Washington, United States | AFP | US Senate Republicans abandoned their latest plan to dismantle Obamacare Tuesday when it became clear that President Donald Trump’s party did not have the votes, assuring the 2010 health reforms survive for the foreseeable future.
Grim-faced lawmakers, who had hoped to hold the vote this week, made the announcement shortly after a Republican luncheon in which senators discussed the impasse, and possible future paths forward for their efforts to repeal and replace Barack Obama’s landmark 2010 health care reforms.
“We’ve made the decision that since we don’t have the votes we will postpone that vote,” Senator Bill Cassidy, one of the bill’s main authors, told reporters.
Republicans had scrambled to pass health care reform before a September 30 deadline, using special rules that would have allowed them to avoid a Democratic filibuster and pass the bill with a simple majority.
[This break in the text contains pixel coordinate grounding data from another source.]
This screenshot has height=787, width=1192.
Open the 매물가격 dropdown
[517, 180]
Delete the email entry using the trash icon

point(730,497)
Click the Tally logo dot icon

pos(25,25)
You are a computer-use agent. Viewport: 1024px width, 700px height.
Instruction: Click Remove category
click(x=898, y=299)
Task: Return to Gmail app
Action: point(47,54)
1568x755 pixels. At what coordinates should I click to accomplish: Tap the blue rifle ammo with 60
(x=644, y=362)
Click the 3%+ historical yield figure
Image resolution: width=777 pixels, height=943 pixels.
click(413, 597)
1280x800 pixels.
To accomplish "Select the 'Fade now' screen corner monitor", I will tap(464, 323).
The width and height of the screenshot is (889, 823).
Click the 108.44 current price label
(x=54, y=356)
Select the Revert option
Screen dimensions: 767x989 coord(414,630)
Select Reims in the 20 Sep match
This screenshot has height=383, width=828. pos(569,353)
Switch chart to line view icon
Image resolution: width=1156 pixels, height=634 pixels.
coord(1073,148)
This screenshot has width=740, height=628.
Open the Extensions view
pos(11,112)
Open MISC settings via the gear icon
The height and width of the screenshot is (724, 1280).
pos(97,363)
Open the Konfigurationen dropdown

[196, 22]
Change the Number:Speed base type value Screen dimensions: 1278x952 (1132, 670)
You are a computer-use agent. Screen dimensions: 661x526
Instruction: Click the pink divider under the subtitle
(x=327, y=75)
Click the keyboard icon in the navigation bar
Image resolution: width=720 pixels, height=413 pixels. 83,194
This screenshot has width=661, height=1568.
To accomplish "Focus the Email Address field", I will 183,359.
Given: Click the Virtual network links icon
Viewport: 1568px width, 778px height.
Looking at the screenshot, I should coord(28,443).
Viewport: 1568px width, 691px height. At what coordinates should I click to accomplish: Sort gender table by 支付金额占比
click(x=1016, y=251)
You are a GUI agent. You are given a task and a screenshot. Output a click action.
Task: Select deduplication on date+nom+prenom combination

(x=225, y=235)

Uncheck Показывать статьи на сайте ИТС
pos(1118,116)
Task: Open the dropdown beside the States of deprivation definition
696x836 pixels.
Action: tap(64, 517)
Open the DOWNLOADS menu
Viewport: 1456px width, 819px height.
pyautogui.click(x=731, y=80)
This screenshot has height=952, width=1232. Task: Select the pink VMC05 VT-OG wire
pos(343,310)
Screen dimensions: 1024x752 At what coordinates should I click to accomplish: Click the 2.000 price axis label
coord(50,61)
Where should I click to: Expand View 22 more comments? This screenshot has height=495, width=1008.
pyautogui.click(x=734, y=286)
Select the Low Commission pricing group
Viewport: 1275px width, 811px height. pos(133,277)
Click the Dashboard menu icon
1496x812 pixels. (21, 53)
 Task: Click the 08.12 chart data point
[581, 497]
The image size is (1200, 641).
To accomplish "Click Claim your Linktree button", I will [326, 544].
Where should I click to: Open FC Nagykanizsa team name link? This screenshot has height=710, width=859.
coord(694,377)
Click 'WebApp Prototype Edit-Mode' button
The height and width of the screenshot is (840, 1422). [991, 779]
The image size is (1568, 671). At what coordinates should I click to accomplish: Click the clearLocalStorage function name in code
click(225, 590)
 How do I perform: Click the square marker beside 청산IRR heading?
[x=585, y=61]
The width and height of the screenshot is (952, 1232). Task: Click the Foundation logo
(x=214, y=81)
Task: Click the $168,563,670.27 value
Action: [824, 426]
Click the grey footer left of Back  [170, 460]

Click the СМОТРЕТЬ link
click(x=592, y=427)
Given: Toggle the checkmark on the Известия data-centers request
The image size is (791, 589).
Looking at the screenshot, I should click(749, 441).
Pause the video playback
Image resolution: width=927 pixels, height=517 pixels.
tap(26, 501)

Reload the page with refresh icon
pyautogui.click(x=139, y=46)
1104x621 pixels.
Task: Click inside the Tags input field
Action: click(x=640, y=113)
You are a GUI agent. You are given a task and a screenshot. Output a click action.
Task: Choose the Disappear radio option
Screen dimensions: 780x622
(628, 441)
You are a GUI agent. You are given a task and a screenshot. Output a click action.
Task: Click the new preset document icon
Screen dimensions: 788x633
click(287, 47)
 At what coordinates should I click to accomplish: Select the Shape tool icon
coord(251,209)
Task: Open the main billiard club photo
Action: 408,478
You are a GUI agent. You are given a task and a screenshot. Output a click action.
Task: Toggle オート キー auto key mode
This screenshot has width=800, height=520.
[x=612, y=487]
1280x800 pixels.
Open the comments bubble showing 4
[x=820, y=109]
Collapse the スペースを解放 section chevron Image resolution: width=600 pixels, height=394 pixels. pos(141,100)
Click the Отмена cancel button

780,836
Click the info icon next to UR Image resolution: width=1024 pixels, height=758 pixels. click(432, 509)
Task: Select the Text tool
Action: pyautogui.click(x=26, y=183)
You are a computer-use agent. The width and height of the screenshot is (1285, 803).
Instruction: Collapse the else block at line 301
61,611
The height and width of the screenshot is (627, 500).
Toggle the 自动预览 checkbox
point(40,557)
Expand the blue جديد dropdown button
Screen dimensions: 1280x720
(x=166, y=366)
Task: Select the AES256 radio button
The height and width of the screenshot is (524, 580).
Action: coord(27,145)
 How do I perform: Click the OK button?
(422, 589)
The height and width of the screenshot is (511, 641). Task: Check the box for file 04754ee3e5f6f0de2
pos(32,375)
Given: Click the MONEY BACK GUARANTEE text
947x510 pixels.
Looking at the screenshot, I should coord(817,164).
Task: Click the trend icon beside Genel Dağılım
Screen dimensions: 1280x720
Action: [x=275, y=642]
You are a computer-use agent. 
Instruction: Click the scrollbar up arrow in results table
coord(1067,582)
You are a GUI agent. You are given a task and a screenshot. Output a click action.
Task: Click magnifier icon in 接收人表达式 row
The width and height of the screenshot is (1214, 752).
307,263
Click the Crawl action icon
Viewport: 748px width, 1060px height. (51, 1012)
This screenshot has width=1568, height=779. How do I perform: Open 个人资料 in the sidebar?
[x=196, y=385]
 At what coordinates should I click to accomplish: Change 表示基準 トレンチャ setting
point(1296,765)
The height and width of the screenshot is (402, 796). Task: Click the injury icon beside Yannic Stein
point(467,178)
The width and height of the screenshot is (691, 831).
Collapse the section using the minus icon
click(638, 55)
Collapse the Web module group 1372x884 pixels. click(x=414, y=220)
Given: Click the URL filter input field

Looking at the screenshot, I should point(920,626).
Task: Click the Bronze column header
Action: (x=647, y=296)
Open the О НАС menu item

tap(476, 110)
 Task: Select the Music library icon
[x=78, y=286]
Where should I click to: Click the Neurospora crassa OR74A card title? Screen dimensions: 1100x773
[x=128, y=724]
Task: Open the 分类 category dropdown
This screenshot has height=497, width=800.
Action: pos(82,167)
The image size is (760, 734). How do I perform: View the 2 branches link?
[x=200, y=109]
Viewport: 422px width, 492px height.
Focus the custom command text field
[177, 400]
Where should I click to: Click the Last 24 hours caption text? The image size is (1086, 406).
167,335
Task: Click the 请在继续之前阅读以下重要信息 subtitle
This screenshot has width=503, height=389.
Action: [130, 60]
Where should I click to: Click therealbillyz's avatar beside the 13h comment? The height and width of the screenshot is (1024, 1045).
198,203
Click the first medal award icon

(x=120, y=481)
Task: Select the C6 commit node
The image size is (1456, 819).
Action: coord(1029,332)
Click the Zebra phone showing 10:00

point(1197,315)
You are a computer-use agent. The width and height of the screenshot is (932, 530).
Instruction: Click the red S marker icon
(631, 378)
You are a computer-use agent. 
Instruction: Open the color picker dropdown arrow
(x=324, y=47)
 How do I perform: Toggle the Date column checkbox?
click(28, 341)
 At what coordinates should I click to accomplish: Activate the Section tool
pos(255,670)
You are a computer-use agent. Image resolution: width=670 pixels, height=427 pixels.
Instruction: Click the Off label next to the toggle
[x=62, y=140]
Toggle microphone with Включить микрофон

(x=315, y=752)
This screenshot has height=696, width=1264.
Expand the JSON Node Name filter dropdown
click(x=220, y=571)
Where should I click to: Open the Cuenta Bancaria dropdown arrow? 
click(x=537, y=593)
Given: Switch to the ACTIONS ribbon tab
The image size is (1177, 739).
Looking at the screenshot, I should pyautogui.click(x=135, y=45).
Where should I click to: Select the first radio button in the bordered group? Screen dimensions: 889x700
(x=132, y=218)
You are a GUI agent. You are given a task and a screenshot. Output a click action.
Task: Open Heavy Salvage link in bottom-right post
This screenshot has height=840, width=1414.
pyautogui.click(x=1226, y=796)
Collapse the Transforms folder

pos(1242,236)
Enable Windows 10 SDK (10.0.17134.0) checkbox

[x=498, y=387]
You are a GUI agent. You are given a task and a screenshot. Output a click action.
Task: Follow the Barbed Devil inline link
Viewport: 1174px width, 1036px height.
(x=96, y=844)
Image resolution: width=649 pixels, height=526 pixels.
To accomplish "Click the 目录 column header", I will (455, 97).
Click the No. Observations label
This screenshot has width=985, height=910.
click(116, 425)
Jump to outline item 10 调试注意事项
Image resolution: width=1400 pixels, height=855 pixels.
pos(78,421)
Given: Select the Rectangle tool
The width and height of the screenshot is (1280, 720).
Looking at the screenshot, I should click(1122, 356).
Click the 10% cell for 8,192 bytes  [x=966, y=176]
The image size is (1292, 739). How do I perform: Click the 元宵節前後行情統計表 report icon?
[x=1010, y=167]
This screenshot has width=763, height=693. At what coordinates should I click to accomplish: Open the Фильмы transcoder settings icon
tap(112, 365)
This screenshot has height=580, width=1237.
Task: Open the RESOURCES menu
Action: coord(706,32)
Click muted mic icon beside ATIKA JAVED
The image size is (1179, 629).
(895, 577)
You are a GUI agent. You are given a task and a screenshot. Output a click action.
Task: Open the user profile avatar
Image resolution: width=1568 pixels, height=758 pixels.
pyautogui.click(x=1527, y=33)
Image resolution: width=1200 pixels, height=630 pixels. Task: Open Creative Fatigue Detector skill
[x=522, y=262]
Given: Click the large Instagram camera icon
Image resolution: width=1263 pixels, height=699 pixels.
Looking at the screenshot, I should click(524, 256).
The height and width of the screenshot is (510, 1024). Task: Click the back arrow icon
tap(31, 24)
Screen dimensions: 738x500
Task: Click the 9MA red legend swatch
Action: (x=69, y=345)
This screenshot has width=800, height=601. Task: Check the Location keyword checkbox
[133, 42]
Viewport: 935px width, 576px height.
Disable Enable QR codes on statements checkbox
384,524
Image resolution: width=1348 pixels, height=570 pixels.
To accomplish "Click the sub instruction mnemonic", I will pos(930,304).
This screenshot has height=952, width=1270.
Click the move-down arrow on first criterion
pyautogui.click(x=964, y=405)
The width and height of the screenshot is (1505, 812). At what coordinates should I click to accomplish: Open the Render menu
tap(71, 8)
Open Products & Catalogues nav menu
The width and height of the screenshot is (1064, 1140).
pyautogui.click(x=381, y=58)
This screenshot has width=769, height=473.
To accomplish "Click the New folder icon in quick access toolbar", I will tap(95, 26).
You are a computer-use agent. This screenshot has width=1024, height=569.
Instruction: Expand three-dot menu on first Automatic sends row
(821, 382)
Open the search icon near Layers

Republicans, who hold 52 seats in the 100-member chamber, could afford just two defectors. But three, including most recently Senator Susan Collins, have declared their opposition.
“Am I disappointed? Absolutely,” Cassidy said.
The collapse, yet again, of an effort to fulfill one of Trump’s primary campaign pledges is sure to be an embarrassment to the White House, which has seen several Obamacare repeal and replace bills crash and burn this year.
Senate Majority Leader Mitch McConnell said the party, still searching for a first major legislative victory under the Trump administration, will now turn to another Trump priority.
“Where we go from here is tax reform,” he said.
Despite the latest collapse, Senator Lindsey Graham insisted the effort to sink Obamacare — and fulfill a seven-year Republican promise — was alive and kicking.
“We’re coming back to this after taxes,” Graham said. “There’s plenty of fight left in us.”
But Democrats immediately claimed victory, with Senate minority leader Chuck Schumer saying that with the failure of the Graham-Cassidy bill, “the health care of millions has been protected and preserved.”
The Republican plan had aimed to replace the Affordable Care Act with a system of block grants to states.
It would make sweeping changes and cuts to Medicaid, with experts projecting a staggering $1 trillion plus in cuts between 2020 and 2036 to the federal health program for the poor and the disabled, which has been expanded under Obamacare.
Compounding the problem for the bill, the non-partisan Congressional Budget Office released a preliminary analysis of the new legislation Monday, and projected that it would leave “millions fewer people” with comprehensive health insurance.